Among these initiatives include liquidity enhancing options, such as $12 billion to $14 billion market value of mall sales, a strong commitment to returning excess cash to shareholders, and an under-leveraged balance sheet at 1.3x net debt to TTM EBITDA.
Shares are Buy rated with a $92 price target.
Barclays: Ignore Singapore, Macau ‘Central' to Thesis
Felicia Hendrix, an analyst at Barclays, said Las Vegas Sands is a top pick among Macau-related stocks.
"LVS' performance in Macau continues to ramp significantly, as mass table yield increased 11 percent sequentially and 25 percent y/y,” she said in a note to clients. “We expect this metric to grow a further 22 percent y/y by 4Q14; anticipated strength from the new premium mass area at SCC is a noteworthy driver.”
In addition to a strong performance in Macau, Las Vegas Sands can see further upside as Japan remains a viable catalyst.
Las Vegas Sands' unused assets that could be monetized, such as malls and co-op apartments, the company could maintain a low debt/EBITDA levels.
Hendrix said a slowdown in Las Vegas Sands' Singapore properties is not a concern and “doesn't change our valuation given the offsetting strength in Macau.”
From a financial perspective, Las Vegas Sands has “ample runway” to hike its dividends and share buybacks.
Shares are Neutral rated with a $86 price target.
ISI: Re-thinking Estimates
Ian Weissman at ISI Group, said Las Vegas Sands had a solid quarter, but the company's miss in Singapore is a concern.
“While LVS's 4Q earnings came in below our forecast, the miss was almost entirely attributable to very low hold in Singapore, and to a lesser extent Macau,” Weissman said in a note to clients. “We are re-thinking our estimate of a sustainable hold run-rate in Singapore after several tough quarters in 2013.”
Weissman noted that Las Vegas Sands' properties in Macau “exceeded our expectations” in terms of volumes of VIP and mass.
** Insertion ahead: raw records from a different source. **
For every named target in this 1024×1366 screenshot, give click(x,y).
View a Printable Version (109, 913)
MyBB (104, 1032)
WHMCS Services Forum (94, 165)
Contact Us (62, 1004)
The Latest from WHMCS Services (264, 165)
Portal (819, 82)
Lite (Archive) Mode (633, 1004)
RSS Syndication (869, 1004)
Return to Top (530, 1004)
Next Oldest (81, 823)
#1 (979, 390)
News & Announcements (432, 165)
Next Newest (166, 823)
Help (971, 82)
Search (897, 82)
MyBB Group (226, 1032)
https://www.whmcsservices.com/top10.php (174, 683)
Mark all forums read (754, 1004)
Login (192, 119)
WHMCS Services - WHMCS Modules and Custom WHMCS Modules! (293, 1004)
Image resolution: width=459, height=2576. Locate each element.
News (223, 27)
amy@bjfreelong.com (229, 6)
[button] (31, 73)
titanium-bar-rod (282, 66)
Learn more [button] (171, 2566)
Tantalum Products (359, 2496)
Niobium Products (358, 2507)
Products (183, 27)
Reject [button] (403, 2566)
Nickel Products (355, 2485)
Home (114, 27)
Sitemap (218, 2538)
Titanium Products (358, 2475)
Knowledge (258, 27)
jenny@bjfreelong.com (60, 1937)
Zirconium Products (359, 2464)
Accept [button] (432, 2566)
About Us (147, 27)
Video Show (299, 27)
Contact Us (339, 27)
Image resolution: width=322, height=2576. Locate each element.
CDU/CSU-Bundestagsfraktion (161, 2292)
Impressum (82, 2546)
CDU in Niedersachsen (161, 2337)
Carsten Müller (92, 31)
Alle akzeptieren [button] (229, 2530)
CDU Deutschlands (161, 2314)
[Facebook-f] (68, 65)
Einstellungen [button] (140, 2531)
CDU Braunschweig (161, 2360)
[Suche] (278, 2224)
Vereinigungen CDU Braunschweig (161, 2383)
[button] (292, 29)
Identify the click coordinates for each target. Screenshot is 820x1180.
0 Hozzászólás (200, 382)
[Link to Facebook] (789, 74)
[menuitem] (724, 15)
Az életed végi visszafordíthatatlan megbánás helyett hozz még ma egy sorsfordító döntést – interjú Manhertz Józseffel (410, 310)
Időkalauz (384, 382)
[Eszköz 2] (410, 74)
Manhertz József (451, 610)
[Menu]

VIP and mass revenues in Macau grew 9.9 percent and 49.5 percent year over year in the quarter -- exceeding the market's growth rate on the mass side (36 percent) and under-performing in the VIP segment (18 percent).
According to Weissman, Las Vega Sands has a favorable mix-shift, as 51 percent of its revenues in the quarter came from mass, up from 48.5 percent in the previous quarter.
Weissman noted that Singapore “dramatically under-performed” his forecasts of 49 percent. Revenue and property EBITDA missed his analysts “almost entirely due to low hold in the VIP segment.”
Shares are Neutral rated with a $80 price target.
Elsewhere on the Street
Deustche Bank has a Buy rating with an $85 price target.
Bank of America has a Buy rating with a $95 price target.
Morgan Stanley has an Overweight rating with an $89 price target.
UBS has a Buy rating with an $87 price target.